Было видно, что старик решил во что бы то ни стало вернуть в дом спокойствие. Как ни тяжела была обида, нанесенная ему утром невесткой, он поступал по мудрому обычаю старых людей, не терпящих разлада в семье. А тут вдобавок невольной причиной ссоры были они сами - старики! Жамиля стояла к нему спиной, и старик не видел, как дрогнуло ее лицо и стало медленно заливаться краской.

- Если дашь немного денег, завтра я сам схожу на базар, - не смело продолжал старик. - Достаточно закрепить двумя- тремя медными заклепками...

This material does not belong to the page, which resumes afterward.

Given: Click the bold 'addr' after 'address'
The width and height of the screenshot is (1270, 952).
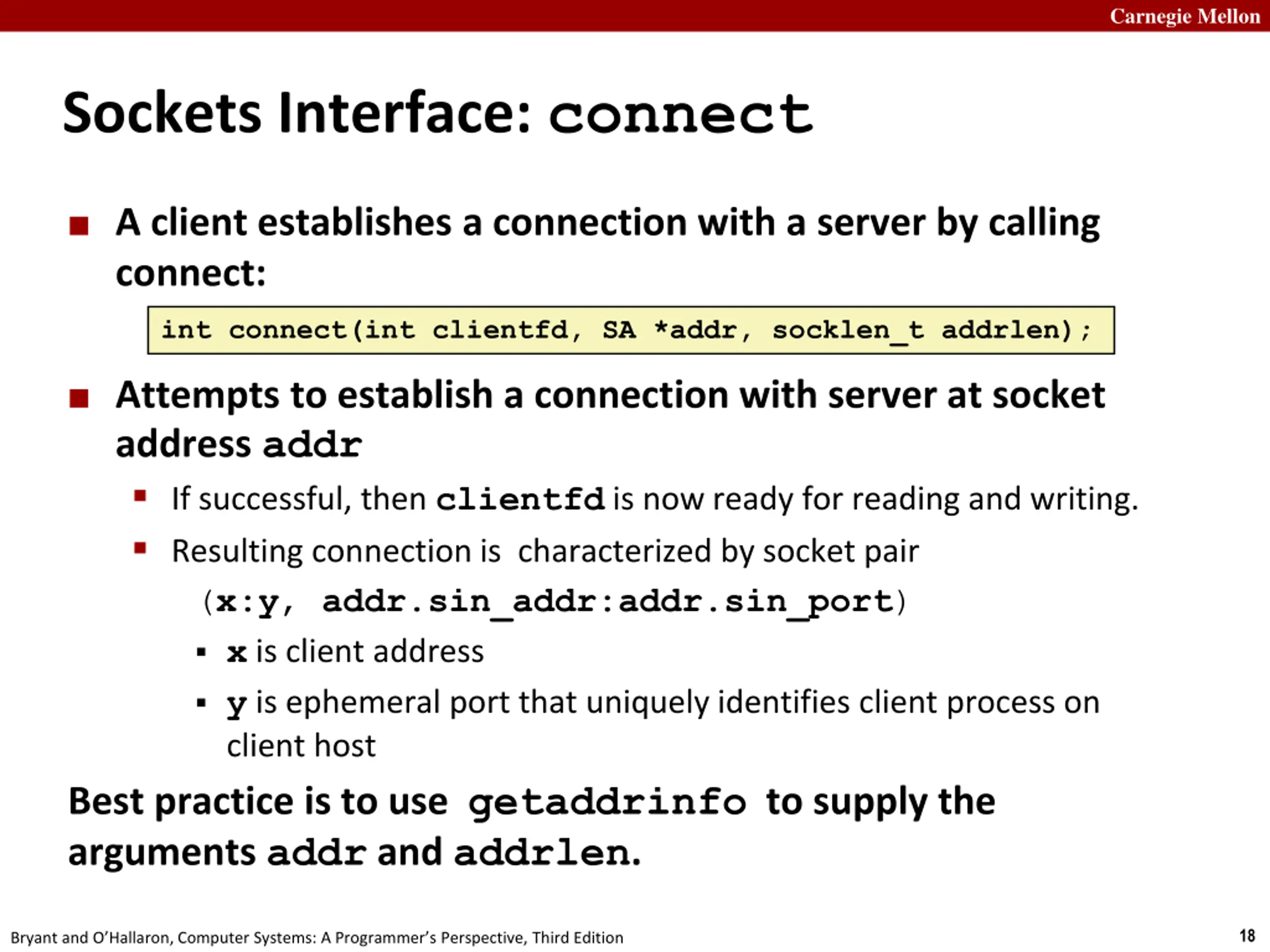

- Теперь решили хитростью деньги заполучить? -возмущенно бросила Жамиля в лицо старику. - Такие-то, как вы, и наживаются на наших пятаках. Вот что теперь задумали!.. Когда вы жили, как порядочные, не пытаясь чего-нибудь урвать? - с треском хлопнув дверью, она выскочила во двор и чуть не столкнулась нос к носу с Салимом.

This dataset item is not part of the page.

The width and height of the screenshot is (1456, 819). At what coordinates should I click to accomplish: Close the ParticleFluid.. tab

Салим от неожиданности опешил.

Он возвращался домой в самом радостном настроении. На улице стояла неповторимая алма-атинская весна, небо было ясное, высокое полуденное солнце словно ласкало молодое крепкое тело. Только сегодня по-настоящему стало тепло. Блестящие изумрудные листочки, еще не успевшие покрыться пылью, весело шелестели на деревьях, высившихся высокой ровной стеной по обеим сторонам улиц. В арыках звенела, переливаясь, хрустально чистая вода снежных вершин; среди зелени листьев мелькали белые, красные и розовые лепестки рано зацветших урюка, яблонь, сирени; заливались соловьи. А с гор мягкими волнами накатывал воздух, настоянный на аромате деревьев, цветов и трав. Он опьянял, этот бесподобный воздух, наполняя грудь радостью. И вдруг Жамиля... Такая же, как и утром, словно и не прошло нескольких часов после ссоры... Словно не было у нее глаз, и она не видела весны... Он пропустил Жамилю и вошел в дом. В передней подошел к невестке и, кивнув в сторону двери, спросил:

- Что, она все еще не унимается?

- Милый, да разве она когда-нибудь уважала старших? Скажи ей хоть ты, пусть оставит нас в покое... Нарочно, что ли, она все это делает?!

- Это блюдо можно починить, - прервал ее старик, показывая ему осколки. Он подошел, сел рядом с Салимом на кошму.